EU GDPR law Highlights: From Facebook to Google, why privacy policies are changinghttps://indianexpress.com/article/technology/tech-news-technology/eu-gdpr-law-live-updates-facebook-to-google-everyones-upgrading-privacy-policies-5190284/

EU GDPR law Highlights: From Facebook to Google, why privacy policies are changing

European Union's General Data Protection Regulation (GDPR) goes in to effect today. Here are live updates on what these changes will mean for users.

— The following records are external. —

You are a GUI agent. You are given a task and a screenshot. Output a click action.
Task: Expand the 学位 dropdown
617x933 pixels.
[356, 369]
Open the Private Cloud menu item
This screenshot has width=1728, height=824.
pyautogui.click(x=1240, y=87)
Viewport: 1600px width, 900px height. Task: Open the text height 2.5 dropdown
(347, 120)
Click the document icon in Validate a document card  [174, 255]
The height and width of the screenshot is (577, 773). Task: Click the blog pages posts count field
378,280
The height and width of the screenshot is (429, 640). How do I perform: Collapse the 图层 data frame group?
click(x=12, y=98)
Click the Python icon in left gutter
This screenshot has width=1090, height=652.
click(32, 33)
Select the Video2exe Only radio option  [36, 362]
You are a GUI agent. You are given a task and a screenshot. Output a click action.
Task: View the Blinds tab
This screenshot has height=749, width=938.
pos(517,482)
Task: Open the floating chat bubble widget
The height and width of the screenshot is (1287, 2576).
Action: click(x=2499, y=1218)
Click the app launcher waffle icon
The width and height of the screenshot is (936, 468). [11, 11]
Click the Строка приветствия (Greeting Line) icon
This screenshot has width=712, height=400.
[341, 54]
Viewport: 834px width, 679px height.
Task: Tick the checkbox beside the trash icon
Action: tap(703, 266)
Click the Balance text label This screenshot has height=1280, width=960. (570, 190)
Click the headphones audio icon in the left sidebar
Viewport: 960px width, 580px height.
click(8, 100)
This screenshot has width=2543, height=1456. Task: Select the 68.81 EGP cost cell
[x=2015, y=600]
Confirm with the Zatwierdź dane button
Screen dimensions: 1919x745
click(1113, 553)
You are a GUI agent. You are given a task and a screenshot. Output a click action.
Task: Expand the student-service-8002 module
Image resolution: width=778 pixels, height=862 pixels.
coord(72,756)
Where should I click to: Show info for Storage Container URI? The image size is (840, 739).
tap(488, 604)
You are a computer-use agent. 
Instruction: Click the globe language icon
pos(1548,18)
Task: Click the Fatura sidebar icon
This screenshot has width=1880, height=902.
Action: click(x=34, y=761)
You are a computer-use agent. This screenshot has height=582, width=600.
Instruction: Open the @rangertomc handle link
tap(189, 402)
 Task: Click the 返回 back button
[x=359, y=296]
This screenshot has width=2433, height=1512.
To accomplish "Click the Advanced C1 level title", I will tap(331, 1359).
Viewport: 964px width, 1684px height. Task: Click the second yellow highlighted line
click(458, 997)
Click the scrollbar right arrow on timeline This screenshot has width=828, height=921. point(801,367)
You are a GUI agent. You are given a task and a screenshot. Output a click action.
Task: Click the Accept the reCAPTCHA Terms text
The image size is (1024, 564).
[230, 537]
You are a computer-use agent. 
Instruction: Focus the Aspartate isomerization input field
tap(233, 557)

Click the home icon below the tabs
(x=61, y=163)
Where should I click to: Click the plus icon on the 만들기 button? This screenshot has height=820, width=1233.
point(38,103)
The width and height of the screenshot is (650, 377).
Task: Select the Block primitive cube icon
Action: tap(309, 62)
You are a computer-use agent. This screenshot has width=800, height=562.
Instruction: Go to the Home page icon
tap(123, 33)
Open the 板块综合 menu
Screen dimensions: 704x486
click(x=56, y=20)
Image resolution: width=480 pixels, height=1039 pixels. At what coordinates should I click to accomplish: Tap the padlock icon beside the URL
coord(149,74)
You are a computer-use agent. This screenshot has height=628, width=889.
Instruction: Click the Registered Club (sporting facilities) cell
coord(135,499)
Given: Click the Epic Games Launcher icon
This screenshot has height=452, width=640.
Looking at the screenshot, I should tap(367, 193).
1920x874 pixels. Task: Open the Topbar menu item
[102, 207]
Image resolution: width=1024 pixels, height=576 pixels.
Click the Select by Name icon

GDPR, General Data Protection Regime, GDPR compliance, what is GDPR, GDPR India, GDPR stands for, EU GDPR, GDPR Policy, GDPR meaning, GDPF full form, GDPR privacy policy, Google GDPR, GDPR full form
EU GDPR law LIVE UPDATES: Facebook to Google, here is why everyone is update their privacy policies.

European Union’s General Data Protection Regulation (GDPR) goes in to effect today, and that’s the reason why most email inboxes across the world are flooded with emails about updates to privacy policies for companies. GDPR will lay down a new set of rules regarding processing of personal data and with regards to free movement of this data. Essentially, ‘data protection’ is seen as a fundamental right under the new GDPR rules, and according to the Act, this is in “balance with other fundamental rights.” The new set of rules also aim to ensure a “high level of data protection.”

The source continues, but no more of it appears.